The recent results from the Organization for Economic Cooperation and Development (OECD) 2018 Program for International Student Assessment (PISA) revealed the disturbing state of education in the Philippines: The country ranked lowest in reading comprehension and was second-lowest in science and mathematics.
The program tested 600.000 15-year-olds across the country in science, math, and English. The results revealed that even basic comprehension skills were beyond many of the teens included in the survey but also showed that socioeconomic factors affect students’ learning. The data showed the value of intervention and financial aid to economically disadvantaged students in countries like the Philippines, where a family’s financial status is an advantage to obtaining a better education.
The country has many educational institutions, both public and private, but many of them follow the country’s educational system. However, several international schools in Manila have adapted curriculums from the United Kingdom, Korea, and the United States.
International Schools, Global Communities
Many families recognize the advantage of putting their children in an international school, as students are exposed to a global community. The curriculums of many of these schools follow a certain country’s educational system and even offer IB programs that encourage academic and personal achievement. Some of these schools also create partnerships with other learning institutions so that their students can explore other areas of interest and learning, whether it’s sports, drama, cultural studies, or science.
But at What Price?
Though these schools offer the best education, many average Filipino families are not able to enroll their children in such institutions. The lowest fees could be at 5,000 USD for primary school education, the average annual salary of an employee in the Philippines. These schools recognize the disparity, and some of them offer scholarships to Filipino students, as long as they meet certain conditions.
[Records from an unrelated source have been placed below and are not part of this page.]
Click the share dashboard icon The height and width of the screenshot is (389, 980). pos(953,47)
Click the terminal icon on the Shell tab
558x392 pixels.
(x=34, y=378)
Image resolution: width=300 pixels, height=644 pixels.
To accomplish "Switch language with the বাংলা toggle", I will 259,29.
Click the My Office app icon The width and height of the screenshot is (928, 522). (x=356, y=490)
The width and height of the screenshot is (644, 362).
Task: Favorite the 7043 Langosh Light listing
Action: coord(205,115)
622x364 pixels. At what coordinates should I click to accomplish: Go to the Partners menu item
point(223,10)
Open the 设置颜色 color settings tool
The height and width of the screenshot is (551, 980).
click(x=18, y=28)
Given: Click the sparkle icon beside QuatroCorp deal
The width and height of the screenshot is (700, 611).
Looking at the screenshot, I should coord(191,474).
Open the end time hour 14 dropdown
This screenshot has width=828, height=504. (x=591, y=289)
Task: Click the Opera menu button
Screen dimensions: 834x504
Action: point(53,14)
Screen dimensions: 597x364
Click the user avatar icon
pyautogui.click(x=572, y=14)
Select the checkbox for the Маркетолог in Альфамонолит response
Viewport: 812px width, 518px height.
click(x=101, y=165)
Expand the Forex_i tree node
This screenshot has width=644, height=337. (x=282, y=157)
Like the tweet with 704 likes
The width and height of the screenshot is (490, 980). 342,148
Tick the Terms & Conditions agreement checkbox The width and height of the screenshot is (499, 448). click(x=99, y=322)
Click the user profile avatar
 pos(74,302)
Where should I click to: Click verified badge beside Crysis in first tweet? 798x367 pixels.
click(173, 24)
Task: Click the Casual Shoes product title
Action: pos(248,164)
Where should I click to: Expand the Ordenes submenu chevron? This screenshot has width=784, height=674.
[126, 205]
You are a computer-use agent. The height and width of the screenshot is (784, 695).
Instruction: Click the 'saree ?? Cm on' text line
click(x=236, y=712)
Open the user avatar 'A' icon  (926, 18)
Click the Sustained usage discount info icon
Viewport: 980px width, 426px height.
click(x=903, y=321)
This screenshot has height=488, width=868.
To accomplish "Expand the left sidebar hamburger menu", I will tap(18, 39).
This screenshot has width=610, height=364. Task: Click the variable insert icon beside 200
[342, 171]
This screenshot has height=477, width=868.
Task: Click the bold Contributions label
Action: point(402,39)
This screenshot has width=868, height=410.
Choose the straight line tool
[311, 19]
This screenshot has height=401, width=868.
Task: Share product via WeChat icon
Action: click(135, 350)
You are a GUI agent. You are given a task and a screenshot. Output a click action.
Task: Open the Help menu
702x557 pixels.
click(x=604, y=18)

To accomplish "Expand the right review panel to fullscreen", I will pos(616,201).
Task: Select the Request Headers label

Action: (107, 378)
These can include academic excellence and evidence of lack of financial support, but even with the financial aid offered, parents might still be required to pay part of the tuition. The OECD explains that the PISA results emphasize the need for educators and policymakers in the country to create initiatives that would help the country’s students.
It Takes a Village
Many local government units (LGU) are now exploring other ways to improve the situation. Some local companies have used their corporate social responsibility programs to aid promising students. Other educational institutions are also taking part in these programs, often sharing their expertise and knowledge to increase the country’s number of innovators and researchers. The country has also lagged in Southeast Asia in producing researchers and scientists, despite having more institutions of higher education in the country.
The OECD results, though embarrassing, can be used by the government to shore up support for local education. Whether it is an increase in budget, the creation of more policies that support teachers and public schools, or a push for science and technology subjects, the possibilities are now endless for the government. The exploration of alternatives to improve the Filipino student’s learning is only the beginning of the country’s students.